La Siesta – Case Study

Lady enjoying Siesta
‘The Siesta (Afternoon in Dreams’ by Frederick Athur Bridgman

The Spanish Siesta – it is something we have probably all heard of. We know that they like to nap during the middle of the day, but what is the actual reason they do it? And what are the consequences of this gap during the day?

There are several theories about how this phenomenon has gotten into the Spanish culture. One of them states that the Siesta goes back to the Spanish Civil War . The story goes that the war brought extreme poverty, and many Spaniards were forced to have multiple jobs. The siesta would be the time in between, in which they had to have their late lunch and could switch between the jobs.

According to another theory, the roots of the Siesta can be found in the WWII time frame. Ex-dictator Franco changed the clocks to match the schedule of Nazi Germany. Although the Spanish society has changed a lot since then, this schedule was maintained.

The last theory is farmworkers needed a rest after their huge lunch before they went to work in the fields again

Enough different ideas about the origin of the Siesta, but the way it’s used right now mostly resembles the farmworkers theory.
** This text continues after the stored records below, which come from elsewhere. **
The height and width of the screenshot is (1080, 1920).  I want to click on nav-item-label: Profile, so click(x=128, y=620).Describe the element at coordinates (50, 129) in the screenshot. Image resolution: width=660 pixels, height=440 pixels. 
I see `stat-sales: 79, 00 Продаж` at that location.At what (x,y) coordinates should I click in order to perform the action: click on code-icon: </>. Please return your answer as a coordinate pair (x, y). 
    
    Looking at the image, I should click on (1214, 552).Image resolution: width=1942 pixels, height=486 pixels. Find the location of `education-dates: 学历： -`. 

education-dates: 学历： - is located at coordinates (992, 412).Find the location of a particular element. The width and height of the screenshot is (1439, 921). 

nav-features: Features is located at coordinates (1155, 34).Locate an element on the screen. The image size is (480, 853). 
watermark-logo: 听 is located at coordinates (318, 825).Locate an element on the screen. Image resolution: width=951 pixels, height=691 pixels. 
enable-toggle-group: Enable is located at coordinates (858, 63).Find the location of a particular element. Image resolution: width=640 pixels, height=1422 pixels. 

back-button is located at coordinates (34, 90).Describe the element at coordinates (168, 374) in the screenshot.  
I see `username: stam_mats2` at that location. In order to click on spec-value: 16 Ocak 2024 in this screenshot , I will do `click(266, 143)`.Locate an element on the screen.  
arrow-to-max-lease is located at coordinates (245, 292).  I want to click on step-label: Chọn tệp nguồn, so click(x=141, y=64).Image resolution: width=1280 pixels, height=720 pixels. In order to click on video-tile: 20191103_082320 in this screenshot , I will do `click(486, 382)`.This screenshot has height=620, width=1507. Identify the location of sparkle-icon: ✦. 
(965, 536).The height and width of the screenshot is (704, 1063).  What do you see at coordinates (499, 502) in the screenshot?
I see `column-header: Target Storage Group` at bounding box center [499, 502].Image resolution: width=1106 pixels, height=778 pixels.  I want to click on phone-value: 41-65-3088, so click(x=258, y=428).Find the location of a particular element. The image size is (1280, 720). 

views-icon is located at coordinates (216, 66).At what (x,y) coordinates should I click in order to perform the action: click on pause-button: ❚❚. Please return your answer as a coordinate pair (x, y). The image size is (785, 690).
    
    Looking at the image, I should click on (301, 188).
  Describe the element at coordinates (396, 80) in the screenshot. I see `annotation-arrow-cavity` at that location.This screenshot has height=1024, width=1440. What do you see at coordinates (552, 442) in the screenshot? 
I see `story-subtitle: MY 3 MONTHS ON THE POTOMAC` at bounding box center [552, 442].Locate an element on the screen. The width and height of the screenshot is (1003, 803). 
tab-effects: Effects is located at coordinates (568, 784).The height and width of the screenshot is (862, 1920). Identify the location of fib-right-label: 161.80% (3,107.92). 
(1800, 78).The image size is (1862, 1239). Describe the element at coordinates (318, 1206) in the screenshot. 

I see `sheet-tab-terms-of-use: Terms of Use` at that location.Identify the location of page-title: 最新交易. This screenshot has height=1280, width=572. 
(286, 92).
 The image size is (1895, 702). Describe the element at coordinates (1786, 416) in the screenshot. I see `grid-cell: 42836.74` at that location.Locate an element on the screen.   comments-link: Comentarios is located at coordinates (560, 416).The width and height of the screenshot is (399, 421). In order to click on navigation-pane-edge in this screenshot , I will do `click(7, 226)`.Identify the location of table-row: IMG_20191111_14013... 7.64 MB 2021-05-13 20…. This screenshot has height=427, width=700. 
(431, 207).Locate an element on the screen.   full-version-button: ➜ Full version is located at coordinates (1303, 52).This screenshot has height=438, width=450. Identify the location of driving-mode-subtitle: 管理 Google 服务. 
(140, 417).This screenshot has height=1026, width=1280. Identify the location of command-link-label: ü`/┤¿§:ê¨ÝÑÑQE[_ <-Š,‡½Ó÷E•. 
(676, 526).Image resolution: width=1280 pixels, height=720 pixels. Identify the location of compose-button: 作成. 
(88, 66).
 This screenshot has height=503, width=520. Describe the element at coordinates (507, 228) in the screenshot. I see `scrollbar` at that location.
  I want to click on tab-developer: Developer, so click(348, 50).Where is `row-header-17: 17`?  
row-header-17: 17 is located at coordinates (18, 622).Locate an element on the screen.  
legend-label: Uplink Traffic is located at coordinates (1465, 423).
Spanish people have a different schedule from most other European countries. Their workweek starts around 10am, they have lunch between 2 and 4pm and dinner after 9pm, and don’t go to bed before 1am. The lunch is the most important meal of the day, and it’s huge. It usually consists of three courses; a starter consisting of soup or salad, the main consisting of meat or fish and usually a dessert, which can be anything from fruit to flan or cake.

The danger of this huge lunch is, of course, that you tend to get really sleepy [google books]. Whereas this Siesta used to be a necessity, it turned into a luxury, and a habit. Between 2pm and 5pm, the Spanish world rests. The have lunch first and rest afterwards. For those hours, everything in Spain stops working. There is nobody on the streets, all shops are closed and should not even have the idea of disturbing somebody in that time.

One of the most important consequences of this gap in your afternoon is that you have to make that time up at some other point. This is the reason most Spanish people work until 8pm. Although napping can improve productivity and can decrease the risk of a heart attack, government officials want to adapt to the Greenwich Mean Time. Spain’s economy is contracting and the unemployment rate is amongst the highest in Europe. They believe more ‘European’ times would help the economy grow and actually would increase productivity.

The Siesta however is deeply embedded in the Spanish culture. Although some government officials want to drop this phenomenon, the people will probably heavily protest against it. For the coming years, I am pretty sure the Siesta will stand tall and that Spanish people will enjoy every minute of it.